I am beginning a series of critical reviews and abstracts of books on my shelf. How We Get Free was a title I picked up about 2 years ago when I first heard Congresswoman Dr. Loretta Ross discuss the inspiration of Reproductive Justice leaders.
Abstract
How We Get Free: Black Feminism and the Combahee River Collective was a set of interviews conducted by Yamatah Taylor with 4 influential Black Feminist leaders; 3 were present during the establishment of the Combahee River Collective (CRC), and one whose current activism was deeply impacted by the CRC. The purpose was to contextualize the history and impact of the CRC as a framing moment for Black Feminism and womanism. My main takeaways are that Black feminist movement leaders have changed their terminology, communication mode and leadership throughout history, but it is for the overall purpose of long term culture change and political spread of ideals in ways that others can continually partake. Storytelling/journaling is a major skill that young leaders should practice, and this ethnographic/qualitative style is very appealing to me.

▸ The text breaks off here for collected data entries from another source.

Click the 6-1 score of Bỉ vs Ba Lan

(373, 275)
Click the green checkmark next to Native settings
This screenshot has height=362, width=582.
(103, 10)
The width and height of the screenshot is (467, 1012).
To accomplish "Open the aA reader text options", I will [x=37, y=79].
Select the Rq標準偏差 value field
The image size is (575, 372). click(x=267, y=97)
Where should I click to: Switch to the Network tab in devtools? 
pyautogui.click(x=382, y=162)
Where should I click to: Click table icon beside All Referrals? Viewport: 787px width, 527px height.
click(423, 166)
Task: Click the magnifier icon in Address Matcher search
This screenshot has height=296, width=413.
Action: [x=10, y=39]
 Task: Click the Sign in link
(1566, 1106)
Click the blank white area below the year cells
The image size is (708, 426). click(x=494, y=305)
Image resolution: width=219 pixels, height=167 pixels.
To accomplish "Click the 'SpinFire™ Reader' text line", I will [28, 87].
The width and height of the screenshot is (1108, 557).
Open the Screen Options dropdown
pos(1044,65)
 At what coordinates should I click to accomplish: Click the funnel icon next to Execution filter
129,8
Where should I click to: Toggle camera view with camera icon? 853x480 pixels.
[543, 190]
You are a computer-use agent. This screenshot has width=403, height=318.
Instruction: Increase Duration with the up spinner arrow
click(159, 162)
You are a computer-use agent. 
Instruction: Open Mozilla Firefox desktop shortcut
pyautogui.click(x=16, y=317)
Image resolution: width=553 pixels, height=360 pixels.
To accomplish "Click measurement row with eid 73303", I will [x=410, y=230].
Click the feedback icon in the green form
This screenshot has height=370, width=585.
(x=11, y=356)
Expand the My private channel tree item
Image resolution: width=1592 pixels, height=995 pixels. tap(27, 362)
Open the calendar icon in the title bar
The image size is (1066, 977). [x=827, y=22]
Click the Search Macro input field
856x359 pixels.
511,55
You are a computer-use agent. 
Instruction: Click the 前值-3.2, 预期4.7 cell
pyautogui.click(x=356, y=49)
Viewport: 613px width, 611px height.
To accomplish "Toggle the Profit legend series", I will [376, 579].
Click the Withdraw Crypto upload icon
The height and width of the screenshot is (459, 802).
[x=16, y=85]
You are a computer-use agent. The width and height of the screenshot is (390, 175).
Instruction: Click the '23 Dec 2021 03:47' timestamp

Author: Keeanga-Yamahta Taylor
Overview
The book was separated into categories to commemorate and celebrate the 40th anniversary of the Combahee River Collective Statement with interviews conducted by the author. The introduction was a nice sociopolitical primer on Black women. There was a lot of data on how the Black women experience is validated by economic hardship, health inequity and demographic indicators. The Combahee Womens Collective origin story was shared, along with its spheres of influence. The original analysis that birthed intersectionality was the idea that new categories of oppressions are interlocking and enmeshed. The CRC influenced the womens movement, arguing for the liberation of all oppressed people. The next chapters are transcripts from interviews with legendary Black feminists Barbara Smith, Beverly Smith, Demita Frazier and Alicia Garza. All of the interviews surfed through opinion, personal stories, historic accounts, political movements and visioning for the future.
Highlights & Synthesis
Think the frame is Black feminism because the personal political frame of the interviewees was American Black Feminism. They talk about Black feminist organizing shifting through time and space. Every piece of organizing movements I symbolic, strategic and purposeful. Even the name was an attempt to make it geopolitical and not about negligible hurt Black feelings. Anti-capitalism is undergirding the whole thing, taking it farther than 2nd wave feminism. Organizations have conflict and break down as institutions all the time, but what have you crated that lasts? Who have you inspired that will move the purpose forward in other ways? Media and messaging are significant. RJ is an Afrofuturist sentiment.